----- EXERCISE MATERIALS

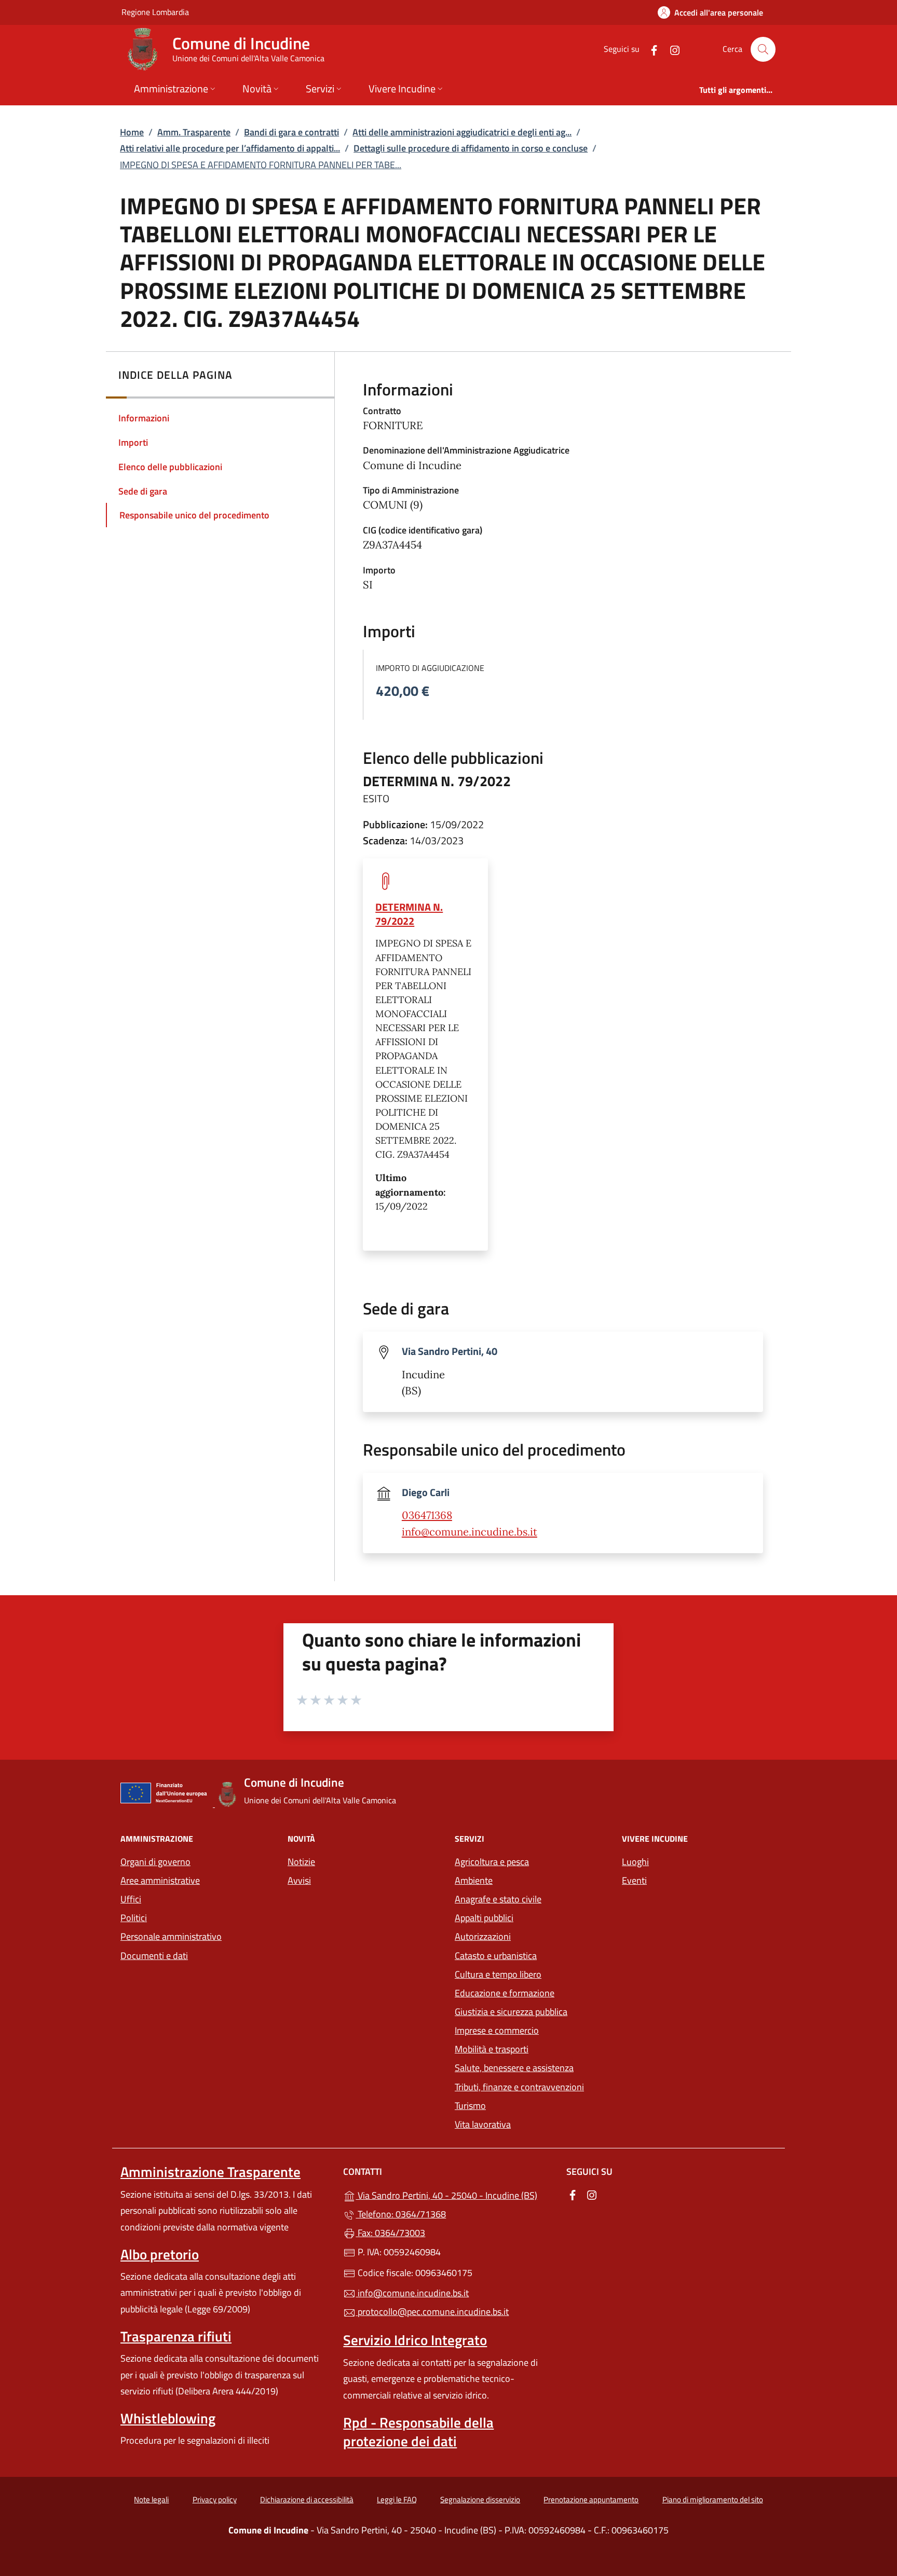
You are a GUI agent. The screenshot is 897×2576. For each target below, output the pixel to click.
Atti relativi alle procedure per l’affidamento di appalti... (230, 148)
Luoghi (635, 1862)
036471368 (427, 1515)
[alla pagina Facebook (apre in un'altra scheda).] (650, 49)
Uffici (130, 1899)
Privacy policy (215, 2499)
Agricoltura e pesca (492, 1862)
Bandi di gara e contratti (291, 132)
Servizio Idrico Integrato (415, 2340)
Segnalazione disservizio (480, 2499)
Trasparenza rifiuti (176, 2336)
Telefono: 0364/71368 (401, 2214)
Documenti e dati (154, 1956)
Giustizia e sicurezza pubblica (511, 2012)
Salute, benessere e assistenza (514, 2068)
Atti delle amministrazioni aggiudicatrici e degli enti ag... (462, 132)
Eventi (634, 1880)
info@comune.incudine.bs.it (469, 1532)
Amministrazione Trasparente (210, 2172)
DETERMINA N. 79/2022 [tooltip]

----------

**TRY IT**
Nothing but the records above, exact and without pictures, should appear in the answer.

**COMPLETED TASK**
You are a GUI agent. The screenshot is 897×2576. For each target below, output the pixel to click.
Atti relativi alle procedure per l’affidamento di appalti... (230, 148)
Luoghi (635, 1862)
036471368 (427, 1515)
[alla pagina Facebook (apre in un'altra scheda).] (650, 49)
Uffici (130, 1899)
Privacy policy (215, 2499)
Agricoltura e pesca (492, 1862)
Bandi di gara e contratti (291, 132)
Servizio Idrico Integrato (415, 2340)
Segnalazione disservizio (480, 2499)
Trasparenza rifiuti (176, 2336)
Telefono: 0364/71368 (401, 2214)
Documenti e dati (154, 1956)
Giustizia e sicurezza pubblica (511, 2012)
Salute, benessere e assistenza (514, 2068)
Atti delle amministrazioni aggiudicatrici e degli enti ag... (462, 132)
Eventi (634, 1880)
info@comune.incudine.bs.it (469, 1532)
Amministrazione Trasparente (210, 2172)
DETERMINA N. 79/2022 [tooltip]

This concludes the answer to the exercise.